An asset is considered oversold or undervalued when the RSI drops below 30. On the other hand, it's deemed to be overbought if the RSI goes above 70.

In [17]:
for feature in feature_list:
    feature_smoothening(final_df,feature,'rsi')

## Rate of Change
* Measures the percentage change in price between the current feature value and the feature a certain number of periods ago.e.g., 7,30,90

*   A rising ROC above zero typically confirms an uptrend while a falling ROC below zero indicates a downtrend.






In [18]:
for feature in feature_list:
    feature_smoothening(final_df,feature,'roc')

## Bollinger Bands
* Bollinger Bands are envelopes (Upper and Lower range levels) plotted at a standard deviation level above and below a simple moving average of the price. Because the distance of the bands is based on standard deviation, they adjust to volatility swings in the underlying price.
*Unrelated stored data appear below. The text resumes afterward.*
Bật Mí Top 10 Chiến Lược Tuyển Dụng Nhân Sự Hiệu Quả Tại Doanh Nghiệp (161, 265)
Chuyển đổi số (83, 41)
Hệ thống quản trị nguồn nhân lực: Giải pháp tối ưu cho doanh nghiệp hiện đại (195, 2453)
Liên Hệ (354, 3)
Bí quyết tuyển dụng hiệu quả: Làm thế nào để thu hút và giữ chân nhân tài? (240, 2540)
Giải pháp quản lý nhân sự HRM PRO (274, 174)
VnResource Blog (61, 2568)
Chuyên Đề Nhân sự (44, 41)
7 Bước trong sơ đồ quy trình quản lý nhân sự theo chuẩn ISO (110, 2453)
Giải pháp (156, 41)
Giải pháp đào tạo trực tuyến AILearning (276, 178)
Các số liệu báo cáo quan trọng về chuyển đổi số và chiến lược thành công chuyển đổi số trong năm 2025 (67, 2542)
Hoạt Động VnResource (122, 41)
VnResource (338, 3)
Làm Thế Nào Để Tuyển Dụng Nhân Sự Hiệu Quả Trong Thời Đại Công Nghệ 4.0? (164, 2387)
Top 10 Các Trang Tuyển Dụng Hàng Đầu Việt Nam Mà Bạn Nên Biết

<center>$Upper band =  SMA_{n_day} + 2(SD_{n_day})$</center>

<center>$Lower band =  SMA_{n_day} – 2(SD_{n_day})$</center>


* Bollinger bands help determine whether values are high or low on a relative basis. They are used in pairs, both upper and lower bands and in conjunction with a moving average. Further, the pair of bands is not intended to be used on its own. Use the pair to confirm signals given with other indicators.


In [19]:
for feature in feature_list:
    feature_smoothening(final_df,feature,'bband_lower')

In [20]:
for feature in feature_list:
    if feature not in ['Date','weekday', 'year', 'month','7th_day_avg_price','30th_day_avg_price','90th_day_avg_price','avg_btc_price']:
        feature_smoothening(final_df,feature,'bband_upper')

## Moving Average Convergence Divergence
The MACD represents a trend following indicator that highlights whether the short-term price momentum is moving in the same direction as the long-term price momentum, and in cases where it's not, then it's used to determine if a trend change is near. The MACD consists of four components.





In [21]:
for feature in feature_list:
    feature_smoothening(final_df,feature,'macd')

plt.figure(figsize=(20,20))
corrMatrix = final_df.corr()
sns.heatmap(corrMatrix, annot=True,linewidths=3, linecolor='black').set(title='Heatmap for correlation')

## Final Processing and saving file

In [None]:
final_df = final_df[(final_df['Date'] >= '2013-04-01')].fillna(method='bfill')

In [None]:
final_df.shape

In [None]:
final_df.head()

In [None]:
final_df.to_csv('final_data_after_feat_engg.csv')

In [None]:
#plot a heatmap again after generating features

## Conclusion for feature engineering

Feature engineering is the addition and construction of additional variables, or features,so that it  improves our
model performance and accuracy.Here we can observe that during the initial stage there was 3377 rows and 25 columns
and now the rows are reduced to 3287 and the columns are now increased as more features are added to the existing data.